>>>>>

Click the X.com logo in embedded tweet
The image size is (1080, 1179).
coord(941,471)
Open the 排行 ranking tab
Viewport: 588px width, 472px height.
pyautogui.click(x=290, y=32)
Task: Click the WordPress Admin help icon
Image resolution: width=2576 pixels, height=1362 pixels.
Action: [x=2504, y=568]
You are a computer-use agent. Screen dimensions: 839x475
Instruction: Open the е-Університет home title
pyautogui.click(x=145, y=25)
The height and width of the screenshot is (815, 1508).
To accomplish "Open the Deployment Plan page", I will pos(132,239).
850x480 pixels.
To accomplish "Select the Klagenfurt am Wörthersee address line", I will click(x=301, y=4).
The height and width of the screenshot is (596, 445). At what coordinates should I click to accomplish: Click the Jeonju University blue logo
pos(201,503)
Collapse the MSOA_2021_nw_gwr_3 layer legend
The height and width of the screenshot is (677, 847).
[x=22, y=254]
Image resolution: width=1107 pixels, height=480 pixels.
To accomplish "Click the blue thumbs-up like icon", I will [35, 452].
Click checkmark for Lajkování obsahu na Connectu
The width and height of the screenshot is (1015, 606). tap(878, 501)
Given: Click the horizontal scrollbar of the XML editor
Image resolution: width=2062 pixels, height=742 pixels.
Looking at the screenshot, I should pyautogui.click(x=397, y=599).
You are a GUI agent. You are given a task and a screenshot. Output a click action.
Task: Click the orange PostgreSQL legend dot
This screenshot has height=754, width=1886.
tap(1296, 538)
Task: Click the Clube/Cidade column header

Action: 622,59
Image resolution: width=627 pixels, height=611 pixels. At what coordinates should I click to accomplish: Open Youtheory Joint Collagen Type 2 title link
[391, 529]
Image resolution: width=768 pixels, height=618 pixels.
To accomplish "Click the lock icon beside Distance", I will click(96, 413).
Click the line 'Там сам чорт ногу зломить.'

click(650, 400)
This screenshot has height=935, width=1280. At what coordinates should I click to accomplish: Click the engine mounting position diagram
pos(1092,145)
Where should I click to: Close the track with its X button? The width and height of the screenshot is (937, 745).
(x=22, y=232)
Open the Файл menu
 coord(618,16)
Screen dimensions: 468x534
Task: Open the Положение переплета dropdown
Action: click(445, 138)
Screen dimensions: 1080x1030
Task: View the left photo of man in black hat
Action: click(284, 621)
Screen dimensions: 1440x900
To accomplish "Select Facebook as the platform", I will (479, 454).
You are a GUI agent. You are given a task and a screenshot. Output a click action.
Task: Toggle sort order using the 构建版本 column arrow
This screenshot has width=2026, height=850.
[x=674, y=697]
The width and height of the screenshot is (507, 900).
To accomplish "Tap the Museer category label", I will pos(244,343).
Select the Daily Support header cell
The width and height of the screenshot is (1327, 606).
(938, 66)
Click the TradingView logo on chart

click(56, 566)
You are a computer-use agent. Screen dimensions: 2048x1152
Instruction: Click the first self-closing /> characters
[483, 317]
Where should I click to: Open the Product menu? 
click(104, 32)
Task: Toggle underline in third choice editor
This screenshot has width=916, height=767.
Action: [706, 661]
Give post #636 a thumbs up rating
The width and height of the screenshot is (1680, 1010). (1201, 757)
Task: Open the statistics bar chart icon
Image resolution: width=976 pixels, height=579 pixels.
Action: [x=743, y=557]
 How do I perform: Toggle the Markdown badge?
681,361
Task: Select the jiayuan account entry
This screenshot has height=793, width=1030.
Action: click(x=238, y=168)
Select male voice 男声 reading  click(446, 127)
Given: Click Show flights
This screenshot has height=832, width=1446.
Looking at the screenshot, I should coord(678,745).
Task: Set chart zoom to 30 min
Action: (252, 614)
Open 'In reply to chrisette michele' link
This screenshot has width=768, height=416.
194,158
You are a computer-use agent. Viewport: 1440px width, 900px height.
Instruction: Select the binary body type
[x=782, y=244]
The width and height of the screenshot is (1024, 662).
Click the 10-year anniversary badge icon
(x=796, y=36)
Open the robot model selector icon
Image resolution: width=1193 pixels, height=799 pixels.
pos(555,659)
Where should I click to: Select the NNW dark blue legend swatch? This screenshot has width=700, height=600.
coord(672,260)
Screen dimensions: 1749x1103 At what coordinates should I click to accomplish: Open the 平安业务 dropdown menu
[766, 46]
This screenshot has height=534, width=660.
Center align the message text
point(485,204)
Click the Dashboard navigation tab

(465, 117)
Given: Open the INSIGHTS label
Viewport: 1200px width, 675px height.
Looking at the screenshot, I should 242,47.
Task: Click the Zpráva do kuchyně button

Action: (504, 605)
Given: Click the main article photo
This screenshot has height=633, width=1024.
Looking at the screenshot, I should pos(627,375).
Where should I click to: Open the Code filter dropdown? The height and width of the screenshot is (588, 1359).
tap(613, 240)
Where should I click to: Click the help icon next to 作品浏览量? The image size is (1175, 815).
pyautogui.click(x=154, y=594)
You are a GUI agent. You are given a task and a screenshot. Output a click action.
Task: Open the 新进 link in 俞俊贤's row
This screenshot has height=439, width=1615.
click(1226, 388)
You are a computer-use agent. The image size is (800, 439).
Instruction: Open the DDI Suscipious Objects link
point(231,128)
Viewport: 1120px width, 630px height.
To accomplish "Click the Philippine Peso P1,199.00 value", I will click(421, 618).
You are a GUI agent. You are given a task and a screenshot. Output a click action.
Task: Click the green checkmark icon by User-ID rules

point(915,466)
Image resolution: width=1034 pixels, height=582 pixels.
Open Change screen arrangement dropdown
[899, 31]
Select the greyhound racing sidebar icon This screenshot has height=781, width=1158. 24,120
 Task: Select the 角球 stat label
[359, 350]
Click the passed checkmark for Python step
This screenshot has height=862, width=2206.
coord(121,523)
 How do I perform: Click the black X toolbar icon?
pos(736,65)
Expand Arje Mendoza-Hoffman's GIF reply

<<<<<

» WHAT IS BEING ASKED:
Give back exactly the lines running from the line that has "Image resolution: width=1034" to the end of the entries above.

» EXPECTED OUTPUT:
Image resolution: width=1034 pixels, height=582 pixels.
Open Change screen arrangement dropdown
[899, 31]
Select the greyhound racing sidebar icon This screenshot has height=781, width=1158. 24,120
 Task: Select the 角球 stat label
[359, 350]
Click the passed checkmark for Python step
This screenshot has height=862, width=2206.
coord(121,523)
 How do I perform: Click the black X toolbar icon?
pos(736,65)
Expand Arje Mendoza-Hoffman's GIF reply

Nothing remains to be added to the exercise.